The central nervous system (CNS) utilizes anticipatory (APAs) and compensatory (CPAs) postural adjustments to maintain equilibrium while standing. It is known that these postural adjustments involve displacements of the center of mass (COM) and center of pressure (COP). The purpose of the study was to investigate the relationship between APAs and CPAs from a kinetic and kinematic perspective. Eight subjects were exposed to external predictable and unpredictable perturbations induced at the shoulder level while standing. Kinematic and kinetic data were recorded and analyzed during the time duration typical for anticipatory and compensatory postural adjustments. When the perturbations were unpredictable, the COM and COP displacements were larger compared to predictable conditions with APAs.
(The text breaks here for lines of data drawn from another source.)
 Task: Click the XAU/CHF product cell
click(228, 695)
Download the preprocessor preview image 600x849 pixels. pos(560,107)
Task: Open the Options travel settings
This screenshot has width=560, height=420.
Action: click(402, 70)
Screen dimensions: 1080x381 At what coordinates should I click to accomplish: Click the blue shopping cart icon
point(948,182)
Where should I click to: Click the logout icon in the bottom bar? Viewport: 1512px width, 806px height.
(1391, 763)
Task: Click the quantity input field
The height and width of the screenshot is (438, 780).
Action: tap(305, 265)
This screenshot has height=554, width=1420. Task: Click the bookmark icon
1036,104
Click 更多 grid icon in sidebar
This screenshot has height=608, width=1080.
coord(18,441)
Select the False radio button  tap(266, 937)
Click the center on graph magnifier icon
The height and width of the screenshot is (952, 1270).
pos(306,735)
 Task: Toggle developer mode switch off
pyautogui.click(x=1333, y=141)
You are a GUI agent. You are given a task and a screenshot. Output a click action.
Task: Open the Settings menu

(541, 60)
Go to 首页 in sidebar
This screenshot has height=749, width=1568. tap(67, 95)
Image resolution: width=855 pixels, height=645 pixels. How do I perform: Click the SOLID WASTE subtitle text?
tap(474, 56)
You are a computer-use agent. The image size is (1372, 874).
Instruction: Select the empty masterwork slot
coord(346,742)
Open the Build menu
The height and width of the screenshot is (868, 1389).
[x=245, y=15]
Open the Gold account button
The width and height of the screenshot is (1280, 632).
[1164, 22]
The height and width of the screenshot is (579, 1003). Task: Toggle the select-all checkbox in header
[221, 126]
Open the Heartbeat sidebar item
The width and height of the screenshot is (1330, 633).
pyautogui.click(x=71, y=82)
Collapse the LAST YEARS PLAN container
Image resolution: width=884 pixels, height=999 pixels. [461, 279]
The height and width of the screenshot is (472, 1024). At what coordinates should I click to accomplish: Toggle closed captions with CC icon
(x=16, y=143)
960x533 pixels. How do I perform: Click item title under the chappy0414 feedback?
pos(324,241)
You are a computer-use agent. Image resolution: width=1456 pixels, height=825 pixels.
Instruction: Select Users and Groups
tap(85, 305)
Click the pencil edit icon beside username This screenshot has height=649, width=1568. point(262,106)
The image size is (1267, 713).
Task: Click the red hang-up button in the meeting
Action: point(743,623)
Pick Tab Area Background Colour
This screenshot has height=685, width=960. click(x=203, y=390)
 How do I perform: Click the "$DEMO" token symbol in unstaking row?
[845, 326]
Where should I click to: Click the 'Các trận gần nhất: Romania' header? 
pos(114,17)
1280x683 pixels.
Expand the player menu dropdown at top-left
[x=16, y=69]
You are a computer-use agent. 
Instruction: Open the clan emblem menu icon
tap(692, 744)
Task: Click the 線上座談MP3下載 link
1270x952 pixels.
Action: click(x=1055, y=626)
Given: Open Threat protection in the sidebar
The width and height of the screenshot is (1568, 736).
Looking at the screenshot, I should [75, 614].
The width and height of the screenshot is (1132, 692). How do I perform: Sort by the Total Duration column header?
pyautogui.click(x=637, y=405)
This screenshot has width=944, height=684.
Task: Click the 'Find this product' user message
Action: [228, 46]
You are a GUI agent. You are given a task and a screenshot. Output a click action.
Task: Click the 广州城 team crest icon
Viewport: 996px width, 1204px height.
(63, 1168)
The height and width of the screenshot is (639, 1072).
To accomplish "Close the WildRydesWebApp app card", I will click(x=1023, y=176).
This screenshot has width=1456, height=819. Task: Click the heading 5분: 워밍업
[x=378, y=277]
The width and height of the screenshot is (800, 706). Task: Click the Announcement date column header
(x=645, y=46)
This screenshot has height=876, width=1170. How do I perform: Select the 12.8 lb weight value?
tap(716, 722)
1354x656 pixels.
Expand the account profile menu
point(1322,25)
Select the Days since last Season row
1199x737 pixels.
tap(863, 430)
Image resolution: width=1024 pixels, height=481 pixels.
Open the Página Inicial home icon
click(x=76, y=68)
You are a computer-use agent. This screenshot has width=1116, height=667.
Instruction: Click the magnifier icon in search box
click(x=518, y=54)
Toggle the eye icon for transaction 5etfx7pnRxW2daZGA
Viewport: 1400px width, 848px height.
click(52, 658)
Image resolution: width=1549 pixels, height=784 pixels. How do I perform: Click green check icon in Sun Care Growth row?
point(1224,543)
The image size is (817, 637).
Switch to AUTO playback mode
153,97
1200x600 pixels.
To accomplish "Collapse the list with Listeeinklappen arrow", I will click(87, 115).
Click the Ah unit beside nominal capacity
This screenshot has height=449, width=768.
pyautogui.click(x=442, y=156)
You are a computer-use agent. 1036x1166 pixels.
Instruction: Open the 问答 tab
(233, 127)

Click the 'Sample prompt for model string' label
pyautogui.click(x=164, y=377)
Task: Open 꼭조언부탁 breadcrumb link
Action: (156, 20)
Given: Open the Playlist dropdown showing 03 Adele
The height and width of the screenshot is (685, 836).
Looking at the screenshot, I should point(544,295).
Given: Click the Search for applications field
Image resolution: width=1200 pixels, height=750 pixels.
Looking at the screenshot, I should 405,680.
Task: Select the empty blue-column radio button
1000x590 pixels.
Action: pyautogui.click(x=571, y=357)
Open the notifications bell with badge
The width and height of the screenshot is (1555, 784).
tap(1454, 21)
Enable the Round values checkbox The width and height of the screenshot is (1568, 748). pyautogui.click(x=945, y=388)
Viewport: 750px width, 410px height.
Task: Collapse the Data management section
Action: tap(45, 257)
Thus, the peak of COM displacement, after the pendulum impact, in the posterior direction reached 28+/-9.6mm in the unpredictable conditions with no APAs whereas it was 1.6 times smaller, reaching 17+/-5.5mm during predictable perturbations. Similarly, after the impact, the peak of COP displacement in the posterior direction was 60+/-14 mm for unpredictable conditions and 28+/-3.6mm for predictable conditions. Finally, the times of the peak COM and COP displacements were similar in the predictable and unpredictable conditions. This outcome provides additional knowledge about how body balance is controlled in presence and in absence of information about the forthcoming perturbation. Moreover, it suggests that control of posture could be enhanced by better utilization of APAs and such an approach could be considered as a valuable modality in the rehabilitation of individuals with balance impairment.

Figure 1

Temporal evaluation (from −200 ms to + 400 ms in relation to T⁰) of the ankle, knee, hip, spine, thorax, and head displacements during predictable and unpredictable conditions. Each point represents the angular displacements in the sagittal plane (flexion (+) and extension (−) of these variables averaged over a 50 ms interval (−201 to −150 ms, −151 to −100, and so on) and its standard error. The 4 time epochs of 150 ms used for the analysis are represented by the brackets on the bottom (APA1, APA2, CPA1, and CPA2). The dotted vertical line shows the moment of body perturbation (T₀).

Figure 2

Temporal evaluation (from −350 ms to +1000 ms in relation to T₀) of the COMy, COMz, and COP displacements during predictable and unpredictable conditions. Each point represents the mean COMy and COP displacements in anterior (−) and posterior (+) directions and COMz displacements towards downward (−) and upward (+) directions averaged over a 50 ms intervals (−351 to −300 ms, −301 to −250, and so on) and its standard error across 8 subjects. The dotted vertical line shows the moment of body perturbation (T₀).

Figure 3

Differences between predictable and unpredictable conditions in the maximal/peak COMy, COMz, and COP displacements (mean and standard error) after the perturbation. ^* denotes significant difference at alpha level of 0.05.

Figure 4

Times at which COMy (TCOMy), COMz (TCOMz), and COP (TCOP) reached their maximal/peak displacements (mean and standard error) after the perturbations for predictable and unpredictable conditions.